CONSULTING GROUP CAPITAL MARKETS FUNDS INTERIM INVESTMENT ADVISORY AGREEMENT
Exhibit (d)(52)
CONSULTING GROUP CAPITAL MARKETS FUNDS
INTERIM INVESTMENT ADVISORY AGREEMENT
INTERIM INVESTMENT ADVISORY AGREEMENT
June 1, 2009
Pacific Investment Management Company LLC
000 Xxxxxxx Xxxxxx Xxxxx
Xxxxx 000
Xxxxxxx Xxxxx, XX 00000
000 Xxxxxxx Xxxxxx Xxxxx
Xxxxx 000
Xxxxxxx Xxxxx, XX 00000
Ladies and Gentlemen:
Under an agreement (the “Interim Agreement”) between the Consulting Group Capital Markets
Funds, a Massachusetts business trust (the “Trust”), and Citigroup Investment Advisory Services,
LLC, (the “Manager”), the Manager serves as the Trust’s investment manager and has the
responsibility of evaluating, recommending, supervising and compensating investment advisers to
each series of the Trust.

Document and screenshot pointing entries:

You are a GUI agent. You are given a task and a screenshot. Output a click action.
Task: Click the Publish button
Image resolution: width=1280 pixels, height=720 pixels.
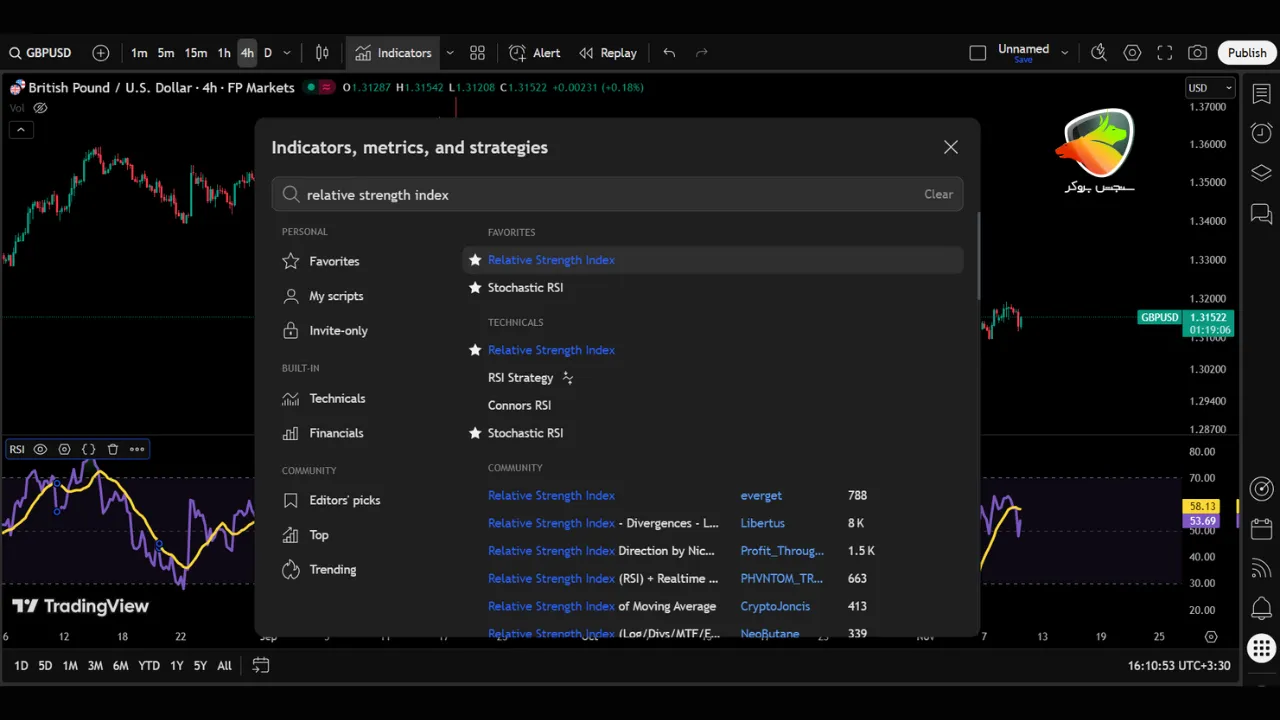(x=1247, y=53)
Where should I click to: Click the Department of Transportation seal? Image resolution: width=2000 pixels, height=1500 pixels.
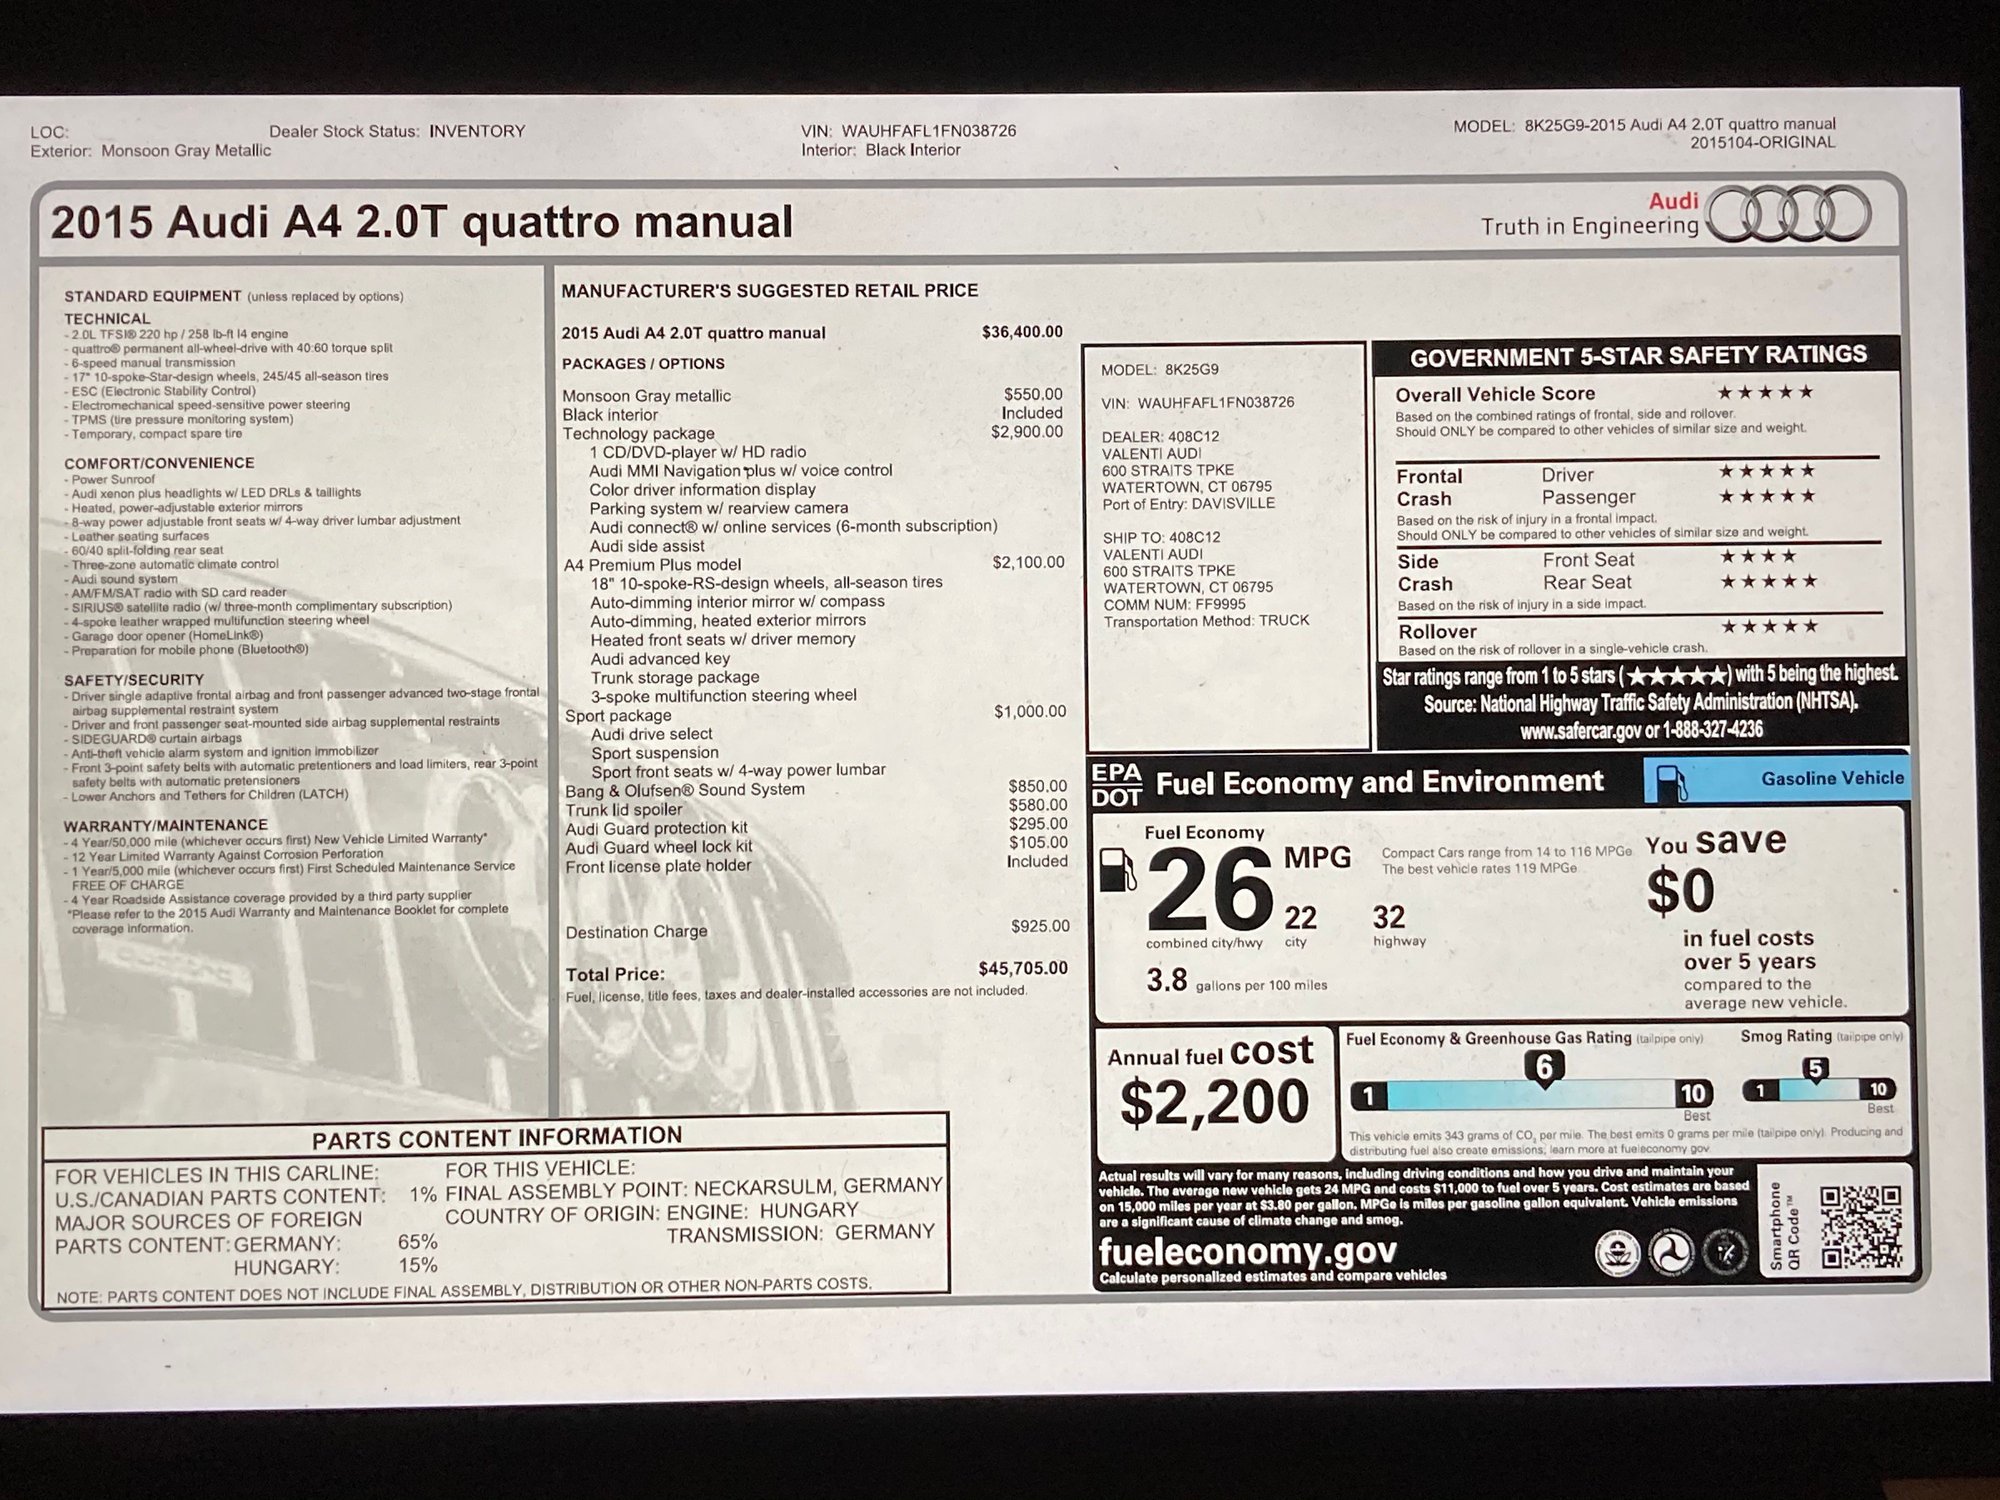tap(1670, 1254)
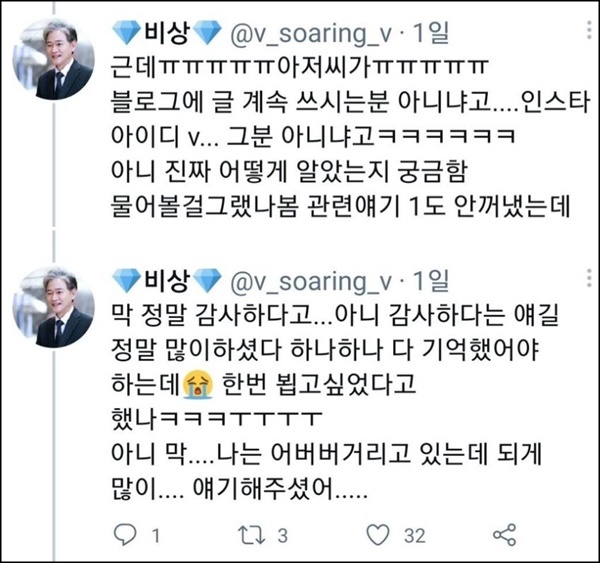This screenshot has height=563, width=600.
Task: Share the second tweet via share icon
Action: [x=504, y=535]
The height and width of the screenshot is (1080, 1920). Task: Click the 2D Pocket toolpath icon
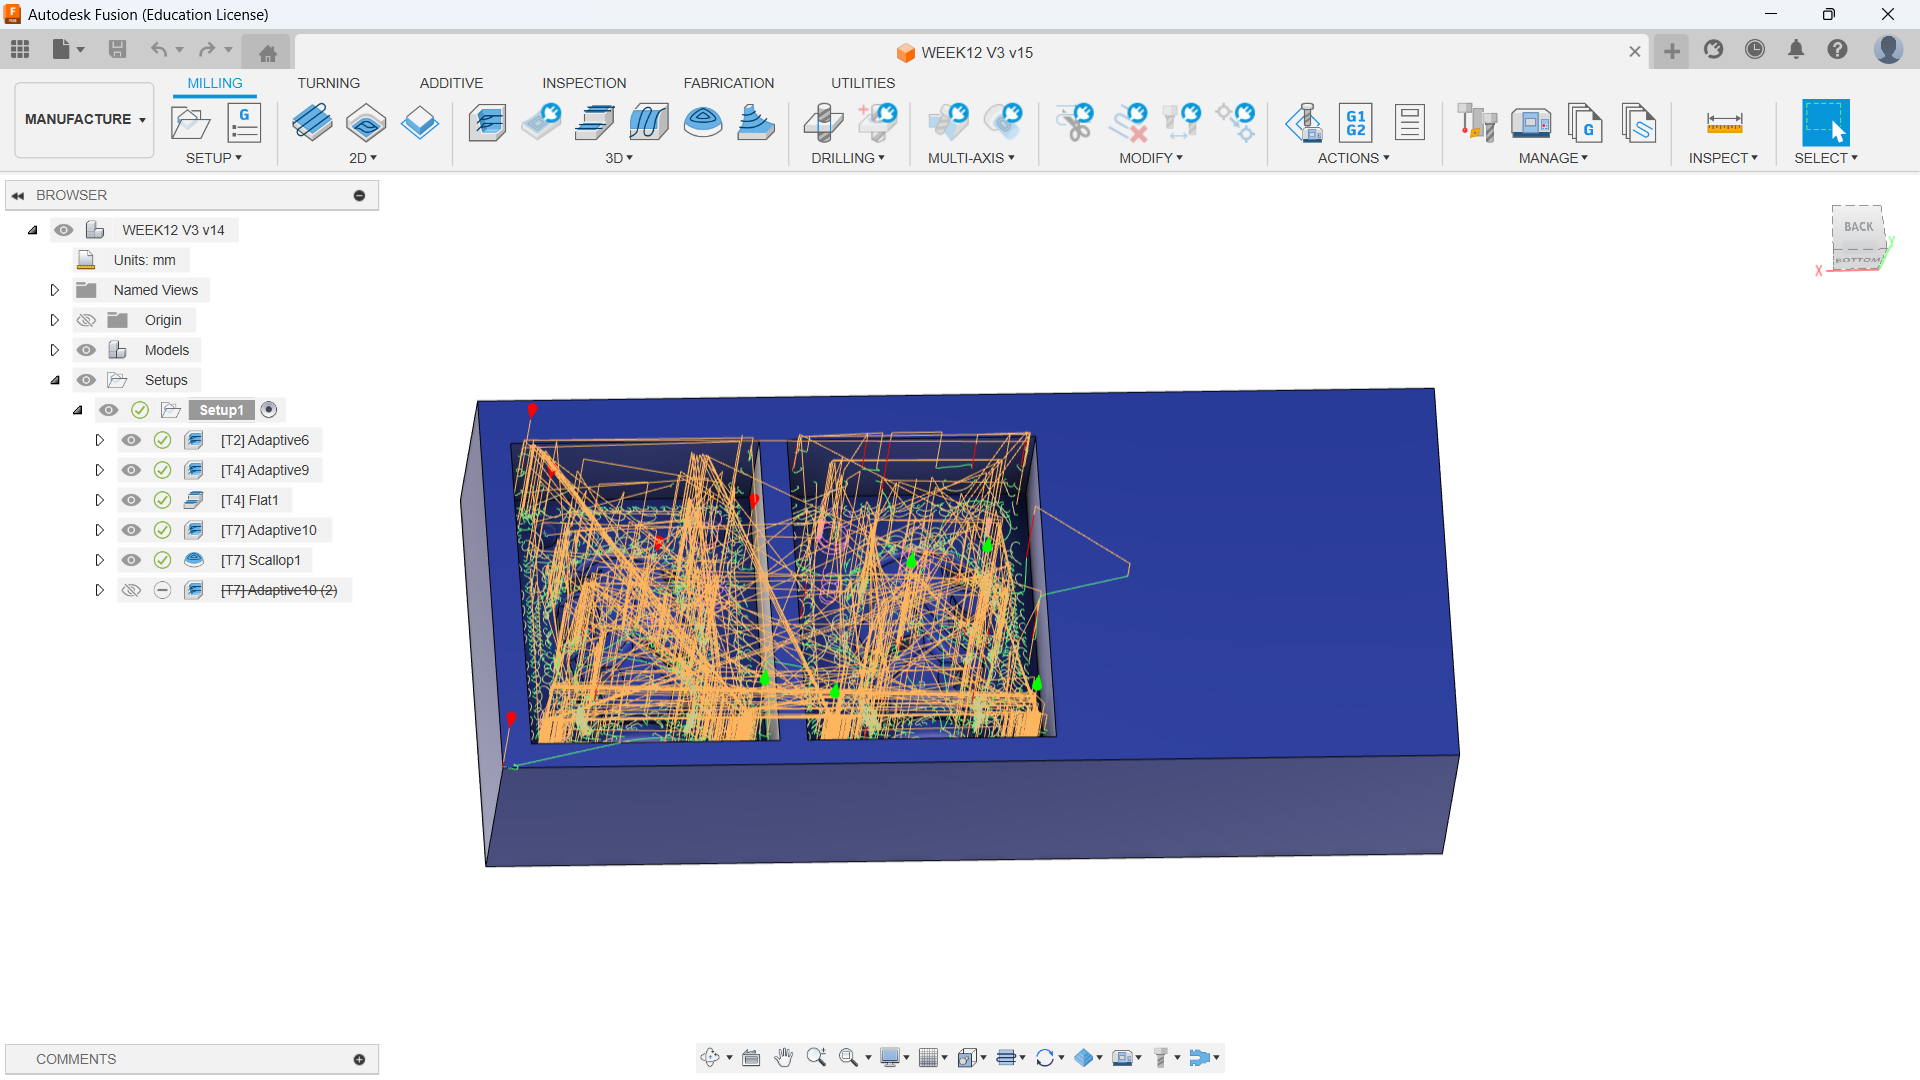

◆ Task to complete:
Carry the interim investment advisory agreement text forward from its last sentence. The material above stands apart from the advisory agreement text.

◆ Expected output:
The Manager hereby confirms its agreement with Pacific Investment Management Company LLC (the
“Adviser”) with respect to the Adviser’s serving as an investment adviser of Intermediate Fixed
Income Investments (the “Portfolio”), a series of the Trust, as follows:
Section 1. Investment Description; Appointment
(a) The Trust desires to employ the Portfolio’s capital by investing and reinvesting in
investments of the kind and in accordance with the investment objectives, policies and limitations
specified in its Master Trust Agreement dated April 12, 1991, as amended from time to time (the
“Trust Agreement”), in the prospectus (the “Prospectus”) and in the statement of additional
information (the “Statement of Additional Information”) filed with the Securities and Exchange
Commission (the “SEC”) as part of the Trust’s Registration Statement on Form N-1A, as amended from
time to time (the “Registration Statement”), and in the manner and to the extent as may from time
to time be approved in the manner set forth in the Trust Agreement. Copies of the Trust’s
Prospectus, the Statement of Additional Information and the Trust Agreement have been or will be
submitted to the Adviser.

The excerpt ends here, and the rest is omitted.